* INPUT FOR THIS TASK *
***

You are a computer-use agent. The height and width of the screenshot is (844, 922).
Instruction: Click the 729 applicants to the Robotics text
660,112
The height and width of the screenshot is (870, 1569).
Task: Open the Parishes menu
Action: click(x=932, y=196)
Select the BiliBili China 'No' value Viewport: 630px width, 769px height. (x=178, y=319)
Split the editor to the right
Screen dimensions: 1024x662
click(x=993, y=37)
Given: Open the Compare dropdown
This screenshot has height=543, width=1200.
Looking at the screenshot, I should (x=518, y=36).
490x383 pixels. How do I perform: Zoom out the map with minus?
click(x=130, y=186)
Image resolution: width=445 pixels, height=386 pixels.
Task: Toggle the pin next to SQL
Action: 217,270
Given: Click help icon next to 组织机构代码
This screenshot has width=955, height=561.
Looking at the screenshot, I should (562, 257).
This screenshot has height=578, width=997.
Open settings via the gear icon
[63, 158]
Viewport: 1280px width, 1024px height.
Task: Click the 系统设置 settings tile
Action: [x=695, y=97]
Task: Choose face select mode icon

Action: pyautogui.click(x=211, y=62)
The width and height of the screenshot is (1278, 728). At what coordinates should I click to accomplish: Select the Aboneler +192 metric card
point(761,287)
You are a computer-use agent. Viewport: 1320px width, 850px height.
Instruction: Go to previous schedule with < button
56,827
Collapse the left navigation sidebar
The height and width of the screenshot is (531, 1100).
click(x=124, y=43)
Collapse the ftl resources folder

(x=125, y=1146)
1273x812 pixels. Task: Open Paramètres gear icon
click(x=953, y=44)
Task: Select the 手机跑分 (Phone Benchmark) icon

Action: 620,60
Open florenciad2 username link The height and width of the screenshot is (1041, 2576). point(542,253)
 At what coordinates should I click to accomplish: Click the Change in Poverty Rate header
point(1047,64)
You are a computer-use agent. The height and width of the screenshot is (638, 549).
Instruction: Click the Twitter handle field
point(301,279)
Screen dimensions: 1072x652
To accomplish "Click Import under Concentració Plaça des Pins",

***

* TASK REQUIREMENTS *
For each entry above, please make an exact copy.

* YOUR RESPONSE *
You are a computer-use agent. The height and width of the screenshot is (844, 922).
Instruction: Click the 729 applicants to the Robotics text
660,112
The height and width of the screenshot is (870, 1569).
Task: Open the Parishes menu
Action: click(x=932, y=196)
Select the BiliBili China 'No' value Viewport: 630px width, 769px height. (x=178, y=319)
Split the editor to the right
Screen dimensions: 1024x662
click(x=993, y=37)
Given: Open the Compare dropdown
This screenshot has height=543, width=1200.
Looking at the screenshot, I should (x=518, y=36).
490x383 pixels. How do I perform: Zoom out the map with minus?
click(x=130, y=186)
Image resolution: width=445 pixels, height=386 pixels.
Task: Toggle the pin next to SQL
Action: 217,270
Given: Click help icon next to 组织机构代码
This screenshot has width=955, height=561.
Looking at the screenshot, I should (562, 257).
This screenshot has height=578, width=997.
Open settings via the gear icon
[63, 158]
Viewport: 1280px width, 1024px height.
Task: Click the 系统设置 settings tile
Action: [x=695, y=97]
Task: Choose face select mode icon

Action: pyautogui.click(x=211, y=62)
The width and height of the screenshot is (1278, 728). At what coordinates should I click to accomplish: Select the Aboneler +192 metric card
point(761,287)
You are a computer-use agent. Viewport: 1320px width, 850px height.
Instruction: Go to previous schedule with < button
56,827
Collapse the left navigation sidebar
The height and width of the screenshot is (531, 1100).
click(x=124, y=43)
Collapse the ftl resources folder

(x=125, y=1146)
1273x812 pixels. Task: Open Paramètres gear icon
click(x=953, y=44)
Task: Select the 手机跑分 (Phone Benchmark) icon

Action: 620,60
Open florenciad2 username link The height and width of the screenshot is (1041, 2576). point(542,253)
 At what coordinates should I click to accomplish: Click the Change in Poverty Rate header
point(1047,64)
You are a computer-use agent. The height and width of the screenshot is (638, 549).
Instruction: Click the Twitter handle field
point(301,279)
Screen dimensions: 1072x652
To accomplish "Click Import under Concentració Plaça des Pins",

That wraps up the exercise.